TASK STATEMENT:
An exact copy of every record is required.

INPUT RECORDS:
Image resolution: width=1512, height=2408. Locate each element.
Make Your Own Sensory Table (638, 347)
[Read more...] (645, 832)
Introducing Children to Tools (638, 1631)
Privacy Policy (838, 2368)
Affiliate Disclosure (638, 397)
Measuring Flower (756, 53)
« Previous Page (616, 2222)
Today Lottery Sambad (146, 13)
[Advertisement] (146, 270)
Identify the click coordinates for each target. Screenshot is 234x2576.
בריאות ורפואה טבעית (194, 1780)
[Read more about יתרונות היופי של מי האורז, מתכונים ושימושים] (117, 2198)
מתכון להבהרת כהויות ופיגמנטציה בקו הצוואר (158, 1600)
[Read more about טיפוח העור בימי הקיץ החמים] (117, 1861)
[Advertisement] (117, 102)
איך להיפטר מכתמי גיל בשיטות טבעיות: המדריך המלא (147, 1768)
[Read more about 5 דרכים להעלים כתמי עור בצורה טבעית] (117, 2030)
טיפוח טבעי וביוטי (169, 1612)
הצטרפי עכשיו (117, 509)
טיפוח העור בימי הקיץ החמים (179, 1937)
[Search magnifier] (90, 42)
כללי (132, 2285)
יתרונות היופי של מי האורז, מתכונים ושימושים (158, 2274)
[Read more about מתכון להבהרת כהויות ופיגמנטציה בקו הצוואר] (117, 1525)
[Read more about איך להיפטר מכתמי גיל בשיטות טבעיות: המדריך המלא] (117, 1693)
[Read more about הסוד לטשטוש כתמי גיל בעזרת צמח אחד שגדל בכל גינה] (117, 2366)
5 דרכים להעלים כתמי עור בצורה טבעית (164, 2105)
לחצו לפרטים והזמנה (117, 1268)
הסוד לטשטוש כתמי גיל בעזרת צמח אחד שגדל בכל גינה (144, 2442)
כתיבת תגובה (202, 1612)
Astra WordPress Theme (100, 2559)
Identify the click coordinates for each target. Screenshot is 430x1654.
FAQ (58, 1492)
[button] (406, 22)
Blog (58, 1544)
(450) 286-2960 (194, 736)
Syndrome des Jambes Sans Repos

PROBLEM SOLUTION:
Image resolution: width=1512, height=2408. Locate each element.
Make Your Own Sensory Table (638, 347)
[Read more...] (645, 832)
Introducing Children to Tools (638, 1631)
Privacy Policy (838, 2368)
Affiliate Disclosure (638, 397)
Measuring Flower (756, 53)
« Previous Page (616, 2222)
Today Lottery Sambad (146, 13)
[Advertisement] (146, 270)
Identify the click coordinates for each target. Screenshot is 234x2576.
בריאות ורפואה טבעית (194, 1780)
[Read more about יתרונות היופי של מי האורז, מתכונים ושימושים] (117, 2198)
מתכון להבהרת כהויות ופיגמנטציה בקו הצוואר (158, 1600)
[Read more about טיפוח העור בימי הקיץ החמים] (117, 1861)
[Advertisement] (117, 102)
איך להיפטר מכתמי גיל בשיטות טבעיות: המדריך המלא (147, 1768)
[Read more about 5 דרכים להעלים כתמי עור בצורה טבעית] (117, 2030)
טיפוח טבעי וביוטי (169, 1612)
הצטרפי עכשיו (117, 509)
טיפוח העור בימי הקיץ החמים (179, 1937)
[Search magnifier] (90, 42)
כללי (132, 2285)
יתרונות היופי של מי האורז, מתכונים ושימושים (158, 2274)
[Read more about מתכון להבהרת כהויות ופיגמנטציה בקו הצוואר] (117, 1525)
[Read more about איך להיפטר מכתמי גיל בשיטות טבעיות: המדריך המלא] (117, 1693)
[Read more about הסוד לטשטוש כתמי גיל בעזרת צמח אחד שגדל בכל גינה] (117, 2366)
5 דרכים להעלים כתמי עור בצורה טבעית (164, 2105)
לחצו לפרטים והזמנה (117, 1268)
הסוד לטשטוש כתמי גיל בעזרת צמח אחד שגדל בכל גינה (144, 2442)
כתיבת תגובה (202, 1612)
Astra WordPress Theme (100, 2559)
Identify the click coordinates for each target. Screenshot is 430x1654.
FAQ (58, 1492)
[button] (406, 22)
Blog (58, 1544)
(450) 286-2960 (194, 736)
Syndrome des Jambes Sans Repos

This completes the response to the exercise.